La maggioranza si compatta. Per i balneari c'è la proroga

Concessioni in gara dopo il dicembre 2024. Ronzulli e Gasparri: "Sintesi trovata grazie a Fi"

La maggioranza si compatta. Per i balneari c'è la proroga

Due emendamenti per un unico obiettivo: rinviare la gara per le concessioni demaniali delle spiagge, in scadenza a fine anno di almeno 12 mesi. Con questa strategia la maggioranza ha trovato un'intesa nelle commissioni Affari costituzionali e Bilancio del Senato sul dl Milleproroghe. L'emendamento dei relatori, Alberto Balboni (Fdi) e Dario Damiani (Fi), concede tempo fino a luglio (anziché il 23 febbraio) per l'esercizio della delega prevista dal ddl Concorrenza sulla mappatura delle concessioni. Il testo fissa anche il divieto di procedere a bandi in attesa dei decreti attuativi sul riordino della disciplina in materia, che andranno emanati comunque entro febbraio. L'emendamento prevede la possibilità di essere subemendato e non esclude la presentazione di proposta di modifica sulla proroga delle gare. Emendamento che è puntualmente arrivato a firma di Forza Italia: un anno in più per la messa a gara delle concessioni balneari. Dopo una serie di riunioni tra governo e maggioranza il testo ha avuto l'ok definitivo. Resta, però, sullo sfondo l'ostacolo dell'Ue che potrebbe anche avviare una procedura di infrazione visto che la Corte di Giustizia Ue ha sancito l'obbligo di applicare la direttiva Bolkestein sui servizi.
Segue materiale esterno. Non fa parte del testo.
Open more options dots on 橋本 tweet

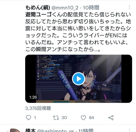[x=129, y=130]
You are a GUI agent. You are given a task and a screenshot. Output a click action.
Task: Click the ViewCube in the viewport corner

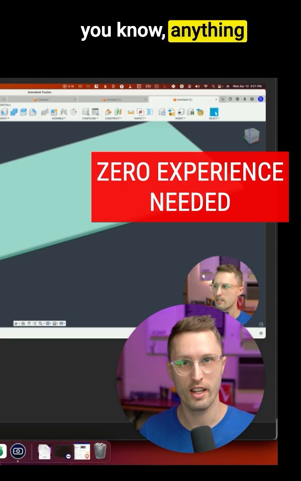(x=252, y=136)
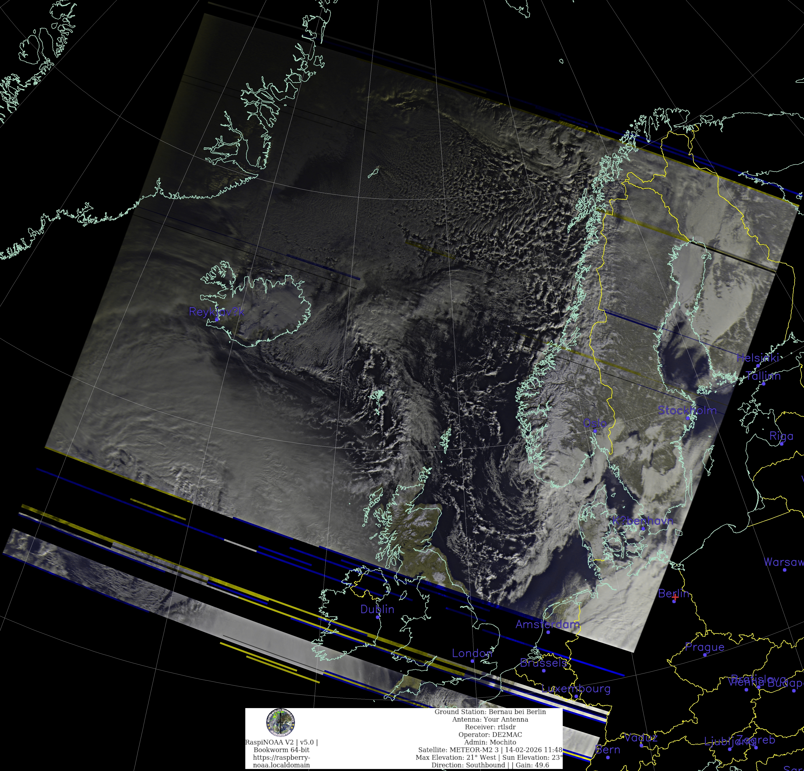Image resolution: width=804 pixels, height=771 pixels.
Task: Open the raspberry-noaa.localdomain URL text
Action: coord(281,761)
«Forza Italia è sempre stata in prima linea nel cercare una soluzione condivisa in merito alla vicenda delle concessioni balneari. E abbiamo esposto ai colleghi degli altri gruppi le ragioni della categoria, in un confronto soprattutto con i colleghi di FdI, che hanno accolto la nostra proposta di estendere le concessioni» hanno dichiarato in una nota congiunta Licia Ronzulli, capogruppo Fi a Palazzo Madama, Maurizio Gasparri, vicepresidente del Senato, e il relatore Dario Damiani. «Siamo riusciti finalmente a trovare una sintesi che permetta da un lato di prorogare le scadenze di un anno, dall'altro di evitare che i Comuni facciano subito nuove gare in attesa che un tavolo tecnico, convocato dal governo, valuti tutti gli aspetti di questa annosa vicenda», prosegue la nota. Un chiaro segnale, concludono gli azzurri, «in difesa non di privilegi ma di aziende italiane che hanno fatto milioni di investimenti e rappresentano un fiore all'occhiello dell'economia turistica nazionale».

Sciolti anche alcuni nodi in materia sanitaria. Via libera alla possibilità per i medici di medicina generale e pediatri di libera scelta, entrambi convenzionati con il Servizio sanitario nazionale, alla possibilità di andare in pensione a 72 anni e non a 70. Approvato, infatti, l'emendamento di Fdi. Non è passata, invece, la possibilità del posticipo della pensione per tutti i medici. Il M5s ha invece portato a casa la proroga dell'utilizzo della ricetta dematerializzata fino al 2025, quella degli incarichi ai medici specializzandi, anche in sostituzione di medici di famiglia e pediatri di libera scelta, per supplire alla carenza di personale medico.

Idem per i vincoli di esclusività.

Le concessioni balneari hanno causato un ritardo nei lavori delle commissioni che dovrebbero chiudere i lavori oggi. Il decreto va convertito entro il 27 febbraio ed è atteso in Aula per martedì.